Speaking through sign language, she said one day she became annoyed after being told off by her parents, left the house and kept walking for hours.

“Then,” she swings her hands back and forth in a loop, a sign for a moving train, “I boarded the train and slept.” Geeta writes that her mother used to call her “Guddi”, which means doll in Urdu and Punjabi.

Through sign language, she says her home is next to a river, set in fields with the house behind a hospital and a restaurant.

“You know, it could be any village or town. We have so many places like this,” sighs Bilqees in quiet frustration.

An official in the Indian High Commission in Islamabad, when contacted by AFP, said he would inquire into the case, but was unable to comment for the moment.

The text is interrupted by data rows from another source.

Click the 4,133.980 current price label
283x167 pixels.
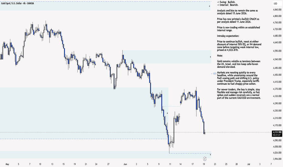[277, 132]
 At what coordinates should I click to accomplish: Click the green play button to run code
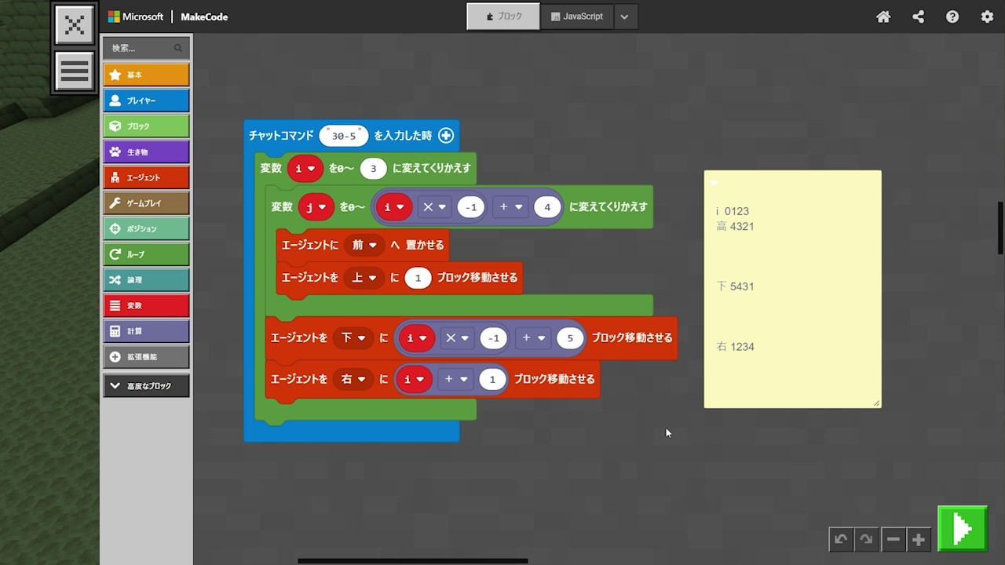tap(962, 529)
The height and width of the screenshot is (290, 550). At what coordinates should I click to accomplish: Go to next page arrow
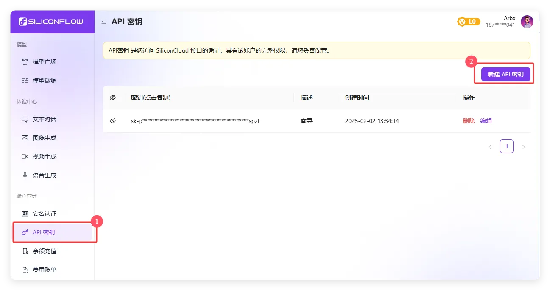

Zohra Yusuf, chairwoman of the Human Rights Commission of Pakistan, has offered to help by taking up the case with the High Commission, and calling on the Indian media to help find her family.

Geeta is not the first Indian child to stray into Pakistan. Other cases of children straying across the border have previously been resolved with them handed back to their home country.

One runaway teenager, who crossed over to Lahore then took the train to Karachi, was handed back in 2009 after police found him wandering around and he said he was from Kanpur city in the state of Uttar Pradesh, police official Afzal Khan said.

Three years ago, Bilqees says she managed to repatriate another Indian girl, who had also strayed across the border after a row with her parents.

“But, fortunately she could speak and tell us her whereabouts, which enabled us to arrange for her safe return.” For now, Geeta watches Indian soap operas on a small TV, and observes the dawn to dusk fast of the Muslim holy month of Ramazan, although she also prays at a small Hindu shrine in a corner of Bilqees' veranda.

“She worships there and fasts as well with us,” explains Bilqees.

Geeta touches her lips and ears to indicate that her siblings can hear and speak. Then her smile tinges with sadness. She looks at the sky and moves her arm slowly upwards, mimicking a plane.

“She says she wants to go home as soon as possible,” interjects Ismat, a teenager who lives in the orphanage upstairs.